It's interesting to note that in a joint interview that John Williams did with Steven Spielberg, he stated that he doesn't really watch many films.

Thanks for posting John --great read.

Michael


----------



## David Story (Dec 23, 2011)

MichaelL @ Thu Dec 22 said:


> David Story @ Tue Dec 20 said:
> 
> 
> > Good article, thanks John! The writer gets that technology is killing orchestral music.
> ...



Disagreement is fine, as long as we make the effort to see the other persons point of view.
Michael, films have been recording in Europe to save money for over 50 years. That really helps more projects use live orchestra. I don't think that harms the art form. 
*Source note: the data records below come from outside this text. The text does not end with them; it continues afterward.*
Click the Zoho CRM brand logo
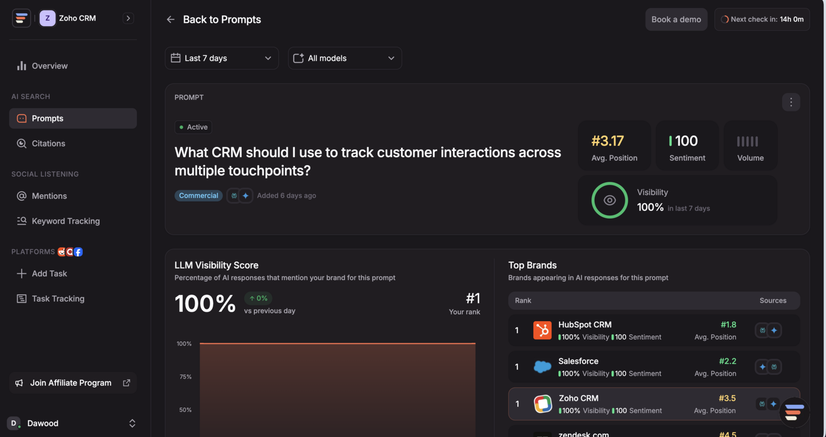The image size is (826, 437). (543, 404)
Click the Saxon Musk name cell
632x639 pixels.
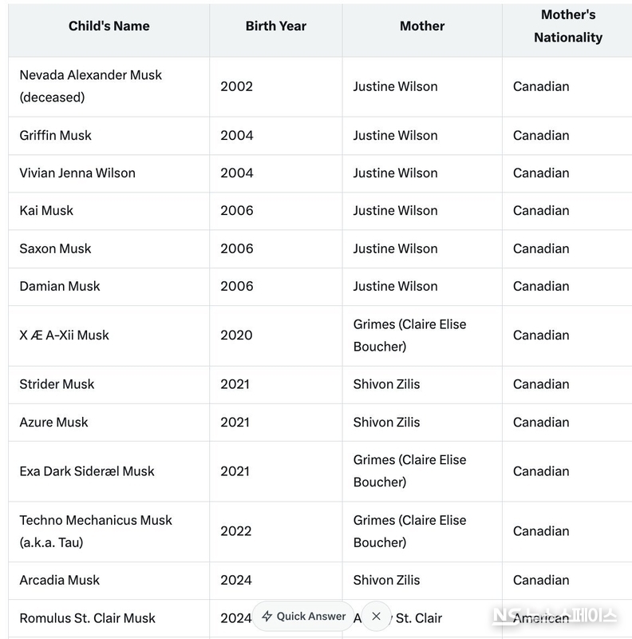point(56,248)
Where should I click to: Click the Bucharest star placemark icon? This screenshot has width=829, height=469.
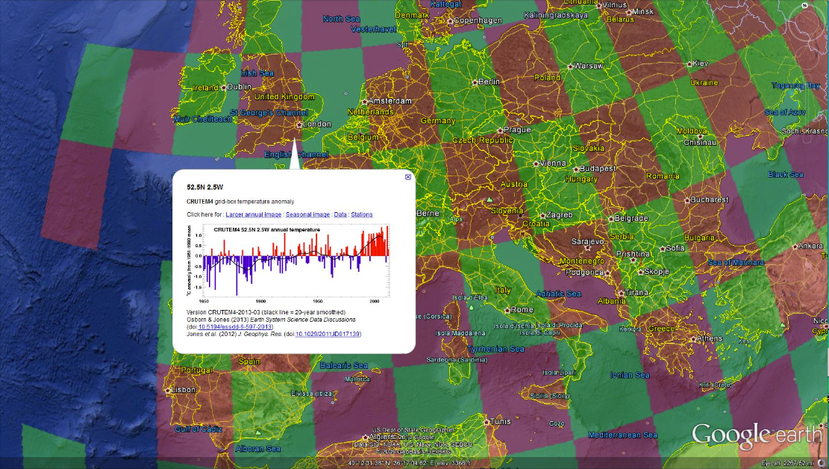point(685,200)
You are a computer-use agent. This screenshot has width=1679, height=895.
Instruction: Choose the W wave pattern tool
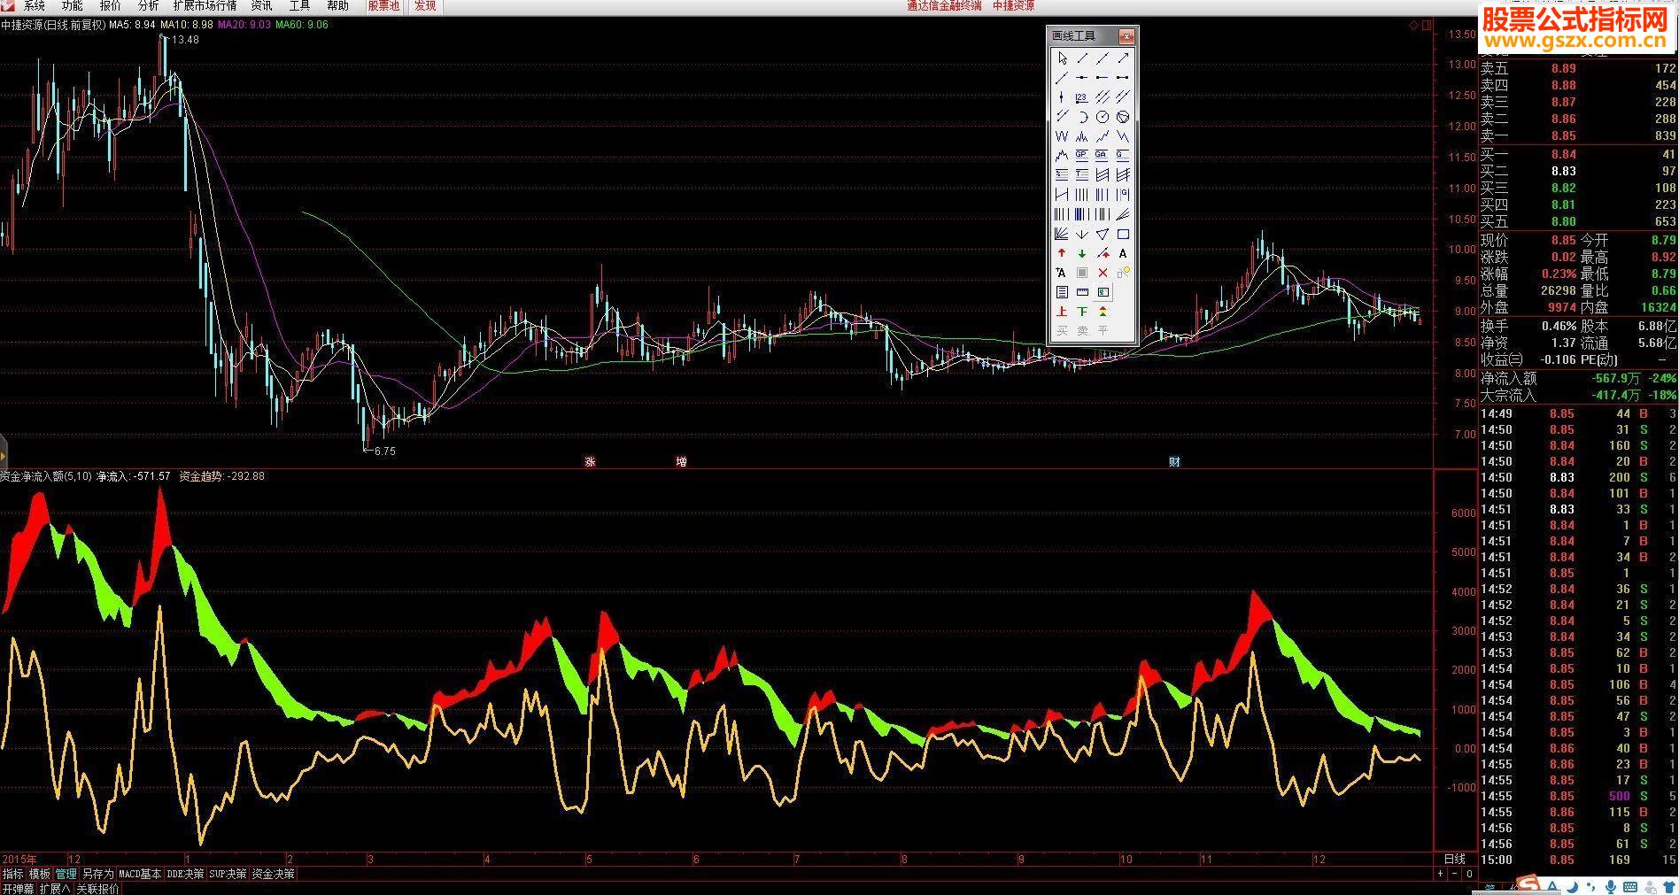[1062, 136]
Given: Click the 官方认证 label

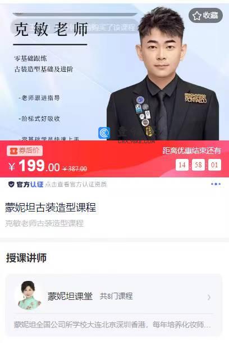Looking at the screenshot, I should click(x=30, y=185).
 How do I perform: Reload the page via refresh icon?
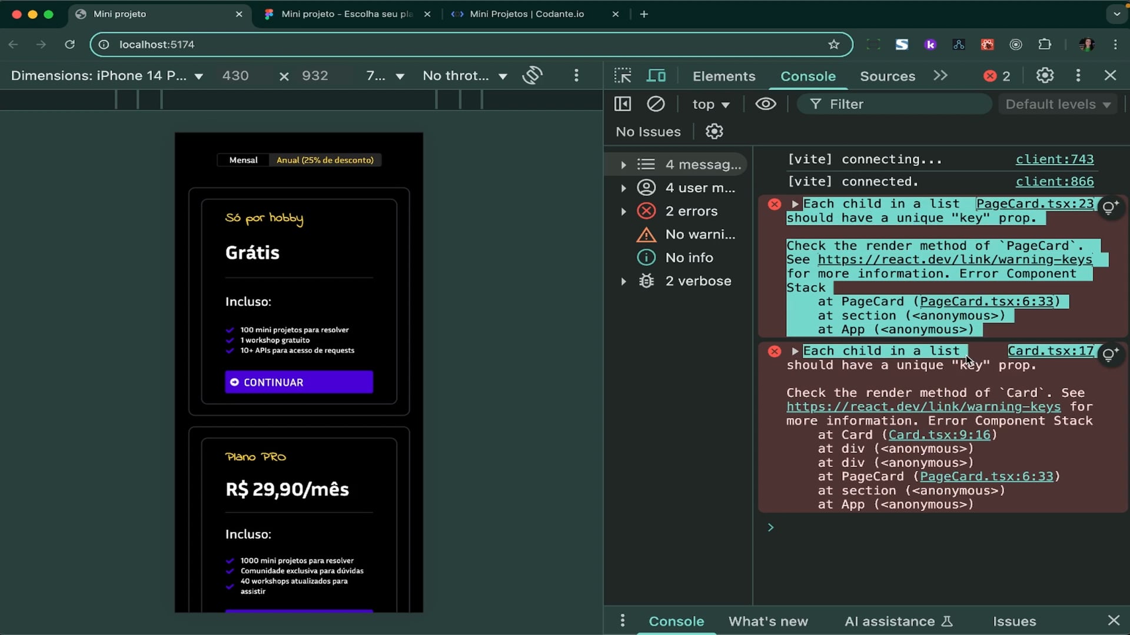pos(69,45)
I do think that technology drives pop culture. iTunes, DAWs, etc. And you're right, young artists do imagine their laptop is cooler/edgier than a live player. And that does great harm. Most sample based music sounds tepid next to a live performance. And the public rarely gets to hear the difference. Samples are cheap, but souless.

John Williams doesn't use samples, but does make extensive use of technology. Newman, Powell and McCreary use samples, but not to imitate an orchestra. 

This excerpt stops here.